╭─ Task material

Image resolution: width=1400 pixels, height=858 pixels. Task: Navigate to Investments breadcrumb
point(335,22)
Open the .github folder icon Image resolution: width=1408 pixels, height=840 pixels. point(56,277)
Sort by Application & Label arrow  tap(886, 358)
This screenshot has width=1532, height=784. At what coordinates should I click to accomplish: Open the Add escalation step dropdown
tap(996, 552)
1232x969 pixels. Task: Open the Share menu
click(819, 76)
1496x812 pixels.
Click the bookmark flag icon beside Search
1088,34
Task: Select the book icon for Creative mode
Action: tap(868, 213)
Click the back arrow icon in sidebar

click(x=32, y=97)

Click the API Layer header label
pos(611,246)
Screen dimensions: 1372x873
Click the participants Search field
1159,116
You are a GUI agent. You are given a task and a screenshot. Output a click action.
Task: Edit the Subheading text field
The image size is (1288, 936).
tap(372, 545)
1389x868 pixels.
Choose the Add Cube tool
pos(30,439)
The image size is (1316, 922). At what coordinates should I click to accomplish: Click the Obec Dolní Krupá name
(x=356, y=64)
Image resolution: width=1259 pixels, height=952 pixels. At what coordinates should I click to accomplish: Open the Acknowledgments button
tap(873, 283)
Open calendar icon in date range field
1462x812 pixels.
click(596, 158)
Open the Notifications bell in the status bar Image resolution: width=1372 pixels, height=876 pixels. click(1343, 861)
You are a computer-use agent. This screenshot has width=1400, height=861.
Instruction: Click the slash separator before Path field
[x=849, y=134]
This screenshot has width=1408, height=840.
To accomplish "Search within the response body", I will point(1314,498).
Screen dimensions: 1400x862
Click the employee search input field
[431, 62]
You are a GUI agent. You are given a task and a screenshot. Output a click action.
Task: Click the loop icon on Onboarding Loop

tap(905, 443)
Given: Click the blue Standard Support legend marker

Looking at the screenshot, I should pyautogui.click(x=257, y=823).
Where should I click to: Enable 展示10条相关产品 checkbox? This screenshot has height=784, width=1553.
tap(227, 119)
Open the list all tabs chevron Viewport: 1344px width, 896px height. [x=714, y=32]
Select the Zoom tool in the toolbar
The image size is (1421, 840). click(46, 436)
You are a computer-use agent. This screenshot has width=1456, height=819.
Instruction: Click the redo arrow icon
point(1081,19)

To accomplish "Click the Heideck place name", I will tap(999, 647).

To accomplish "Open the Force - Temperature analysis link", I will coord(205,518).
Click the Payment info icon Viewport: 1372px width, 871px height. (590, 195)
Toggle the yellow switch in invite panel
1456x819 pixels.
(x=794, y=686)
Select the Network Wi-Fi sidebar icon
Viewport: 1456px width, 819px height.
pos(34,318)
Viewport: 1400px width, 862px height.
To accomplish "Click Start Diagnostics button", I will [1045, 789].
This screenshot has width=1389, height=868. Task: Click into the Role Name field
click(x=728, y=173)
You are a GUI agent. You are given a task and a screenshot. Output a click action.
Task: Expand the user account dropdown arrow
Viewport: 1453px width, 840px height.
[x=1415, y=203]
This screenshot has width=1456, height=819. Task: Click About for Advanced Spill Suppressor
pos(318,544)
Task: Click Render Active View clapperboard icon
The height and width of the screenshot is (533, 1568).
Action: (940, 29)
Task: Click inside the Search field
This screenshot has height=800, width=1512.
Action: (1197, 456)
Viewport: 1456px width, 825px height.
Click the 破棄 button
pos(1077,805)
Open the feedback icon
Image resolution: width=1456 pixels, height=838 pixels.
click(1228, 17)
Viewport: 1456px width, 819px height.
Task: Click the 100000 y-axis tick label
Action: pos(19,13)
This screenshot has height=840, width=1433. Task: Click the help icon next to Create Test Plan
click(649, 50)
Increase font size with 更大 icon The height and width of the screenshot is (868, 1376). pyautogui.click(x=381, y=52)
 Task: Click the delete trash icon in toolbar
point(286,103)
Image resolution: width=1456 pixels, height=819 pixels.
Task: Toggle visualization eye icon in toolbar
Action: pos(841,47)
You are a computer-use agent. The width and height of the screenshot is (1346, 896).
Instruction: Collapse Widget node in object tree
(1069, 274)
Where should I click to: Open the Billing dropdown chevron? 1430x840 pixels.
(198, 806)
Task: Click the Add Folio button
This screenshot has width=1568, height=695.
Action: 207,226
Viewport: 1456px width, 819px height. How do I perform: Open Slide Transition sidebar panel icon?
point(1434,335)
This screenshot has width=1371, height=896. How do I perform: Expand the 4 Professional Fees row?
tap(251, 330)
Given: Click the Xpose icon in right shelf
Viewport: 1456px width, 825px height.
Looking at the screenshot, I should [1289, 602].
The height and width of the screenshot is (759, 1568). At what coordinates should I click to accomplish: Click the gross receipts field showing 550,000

╰─

**Problem requirements**: Collect the lines of the records that include the string "dimensions".

**Answer for this exercise**:
Screen dimensions: 1372x873
Screen dimensions: 1400x862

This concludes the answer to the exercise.